* _RECORDS SUPPLIED_:
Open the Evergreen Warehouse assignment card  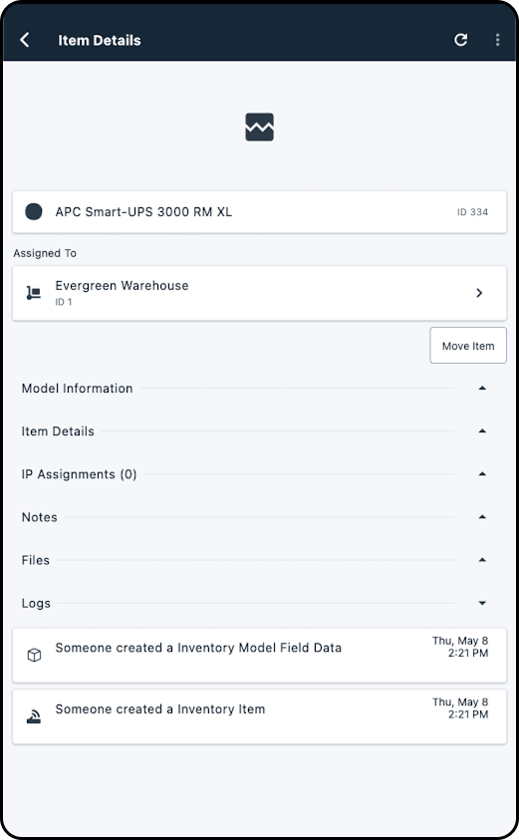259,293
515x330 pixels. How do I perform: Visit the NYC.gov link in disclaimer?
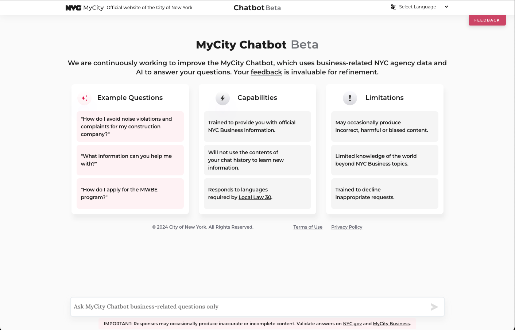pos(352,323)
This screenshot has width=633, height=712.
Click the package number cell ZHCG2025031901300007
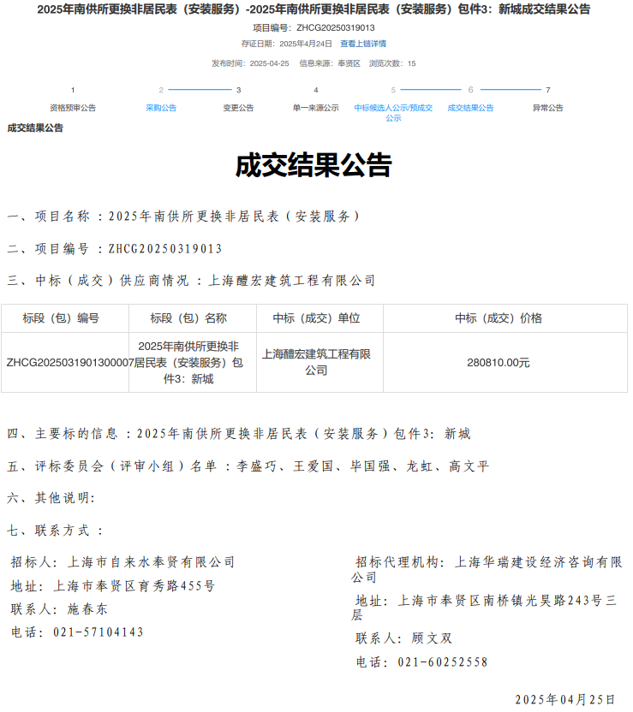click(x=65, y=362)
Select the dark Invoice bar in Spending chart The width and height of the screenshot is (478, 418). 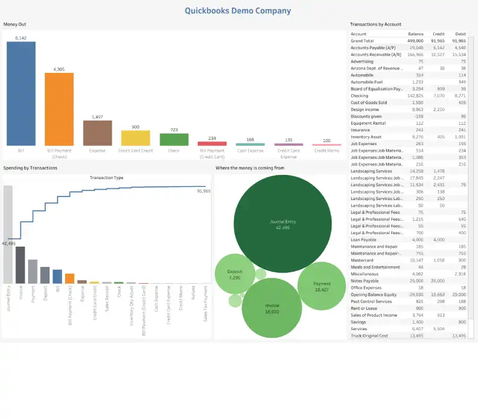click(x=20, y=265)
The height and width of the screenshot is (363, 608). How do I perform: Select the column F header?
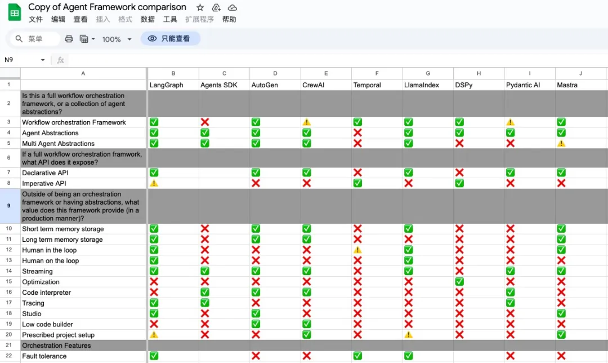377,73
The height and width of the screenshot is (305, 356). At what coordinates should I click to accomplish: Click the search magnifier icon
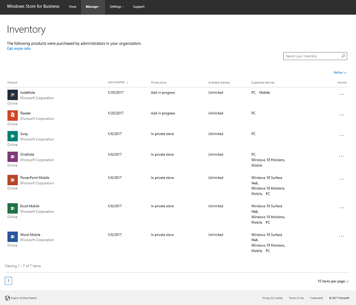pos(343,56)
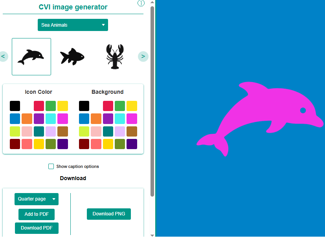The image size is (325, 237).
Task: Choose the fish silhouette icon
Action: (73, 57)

* _ACTIVITY_: Exclude all pictures and reproduce exactly the lines from the one containing "The height and width of the screenshot is (363, 608)." through the final line of the entries above.

* _ANSWER TO THIS TASK_:
The height and width of the screenshot is (363, 608). How do I perform: Select the column F header?
377,73
The height and width of the screenshot is (305, 356). At what coordinates should I click to accomplish: Click the search magnifier icon
pos(343,56)
The image size is (325, 237).
Task: Choose the fish silhouette icon
Action: (73, 57)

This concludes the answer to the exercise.